The "problem" is my mum. She's never been great with money, getting in debt as long as I can remember, and now she's in a predicament.

*back story* We lived in the house I basically grew up in for 9 years, until 2013, in which we moved to live with my grandad to care for him. My mum moved all the stuff we were keeping and us, with the intention to go back and do skip runs and give it a good clean. It was a pretty snap decision and everything was decided and moved within a week. Unfortunately a couple of days after we moved, she had a heart attack & spent time in hospital. This left me to deal with the house, which I was unable to do due to health conditions. So I liaised with the landlords and such. The house WAS in a mess. Anyway, it didn't get sorted. Mum came out of hospital, I left her to sorting it as she said she had it under control. I was under the impression it was being dealt with.

A year down the line Spring 2014, my dad came back on the scene and mum had some sort of mental breakdown and ended up moving back in with my dad (this is when me and my other half got our house) and I said it was a bad idea, but who listens to those with sense?!

In August of this year, dad chucked mum out and threatened to put her in a hostel, so we took her in til she could find somewhere. Then it became clear how deep her problems were.
She never sorted out the landlord problem, so they professional cleaned it and emptied it and sent her a bill of £1000 which she hadn't paid.
She also has various debts to other places, and has had a CCJ in the past.
Basically, she won't get a reference from the landlord to find somewhere else, owes a tonne of money, and can't get herself out of this mess.
I suggested she go to the council, but they won't help as she has no dependents and doesn't have references.
CAB couldn't help, which I'm surprised about.

So what do I do?
She can't stay here forever (that sounds mean, but it's not meant to sound mean, she needs a life!)...
How can I help her? What can we do to sort all this out?

Any advice GREATLY appreciated, thank you so so much!

xx

Comments

  • Tixy
    Tixy Posts: 31,455 Forumite
    Hi and welcome to the forum

    Did she speak to CAB about her housing situation? or her finances/debts etc?

    First thing would be for her to seek some debt advice, do you know roughly how much she owes in total? does she have any income currently? If she is not working is she claiming any benefits she is entitled to?
    A smile enriches those who receive without making poorer those who give
    or "It costs nowt to be nice"
  • Hi Tixy,
    Thank you :)
    She spoke to CAB about both, apparently they can't do anything about housing as she has no dependent children, and her debts they can't do anything because she's under my roof and it'll affect my credit rating.
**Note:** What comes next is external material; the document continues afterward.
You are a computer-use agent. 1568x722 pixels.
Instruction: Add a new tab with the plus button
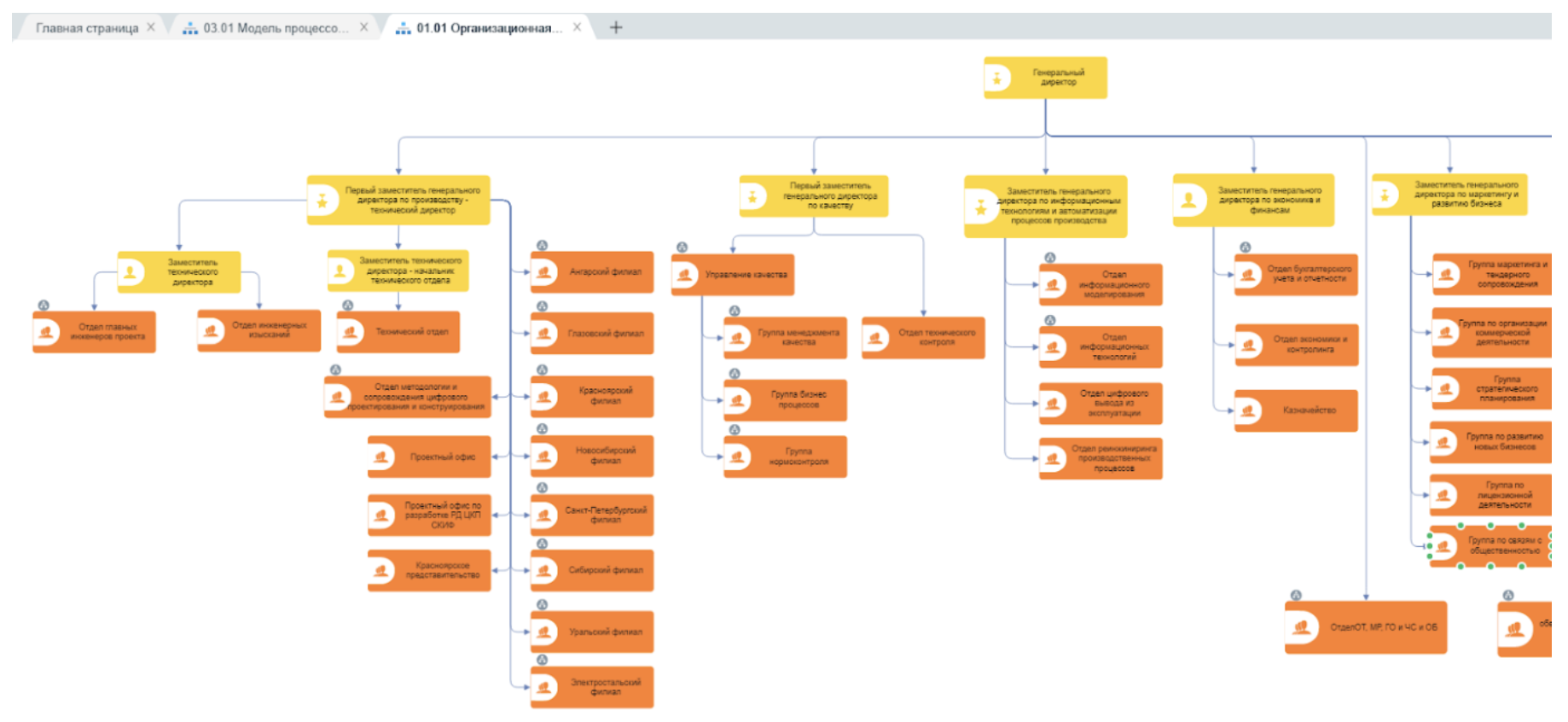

    I would say max £2000 in debt, possibly less. She works full time and earns £800 a month. She doesn't qualify for any benefits.

    Thank you xx
  • Your mum living with you will not have any impact on your credit rating, unless you have joint accounts. That's just wrong.

    Could you not draft some kind of tenancy agreement/act as reference?

    She should be able to get on a housing list, maybe just not very high priority. You talked to the council?
    :beer:
  • Tixy
    Tixy Posts: 31,455 Forumite
    Her debts and credit won't affect your ability to get credit or your credit file. Credit files are specific to individuals not addresses and have been for almost 20years. Not very good advice from that particular CAB person.

    How receptive is she to your help? would she be open to your help discussing where she is spending and setting a budget? £2k debts isn't a lot of money for her income espescially if she is living cheaply with you at the moment. She should be able to afford to set up some repayment plans?

    Based on an online calculator on that income she should be entitled to tax credits of around £25 a week I think.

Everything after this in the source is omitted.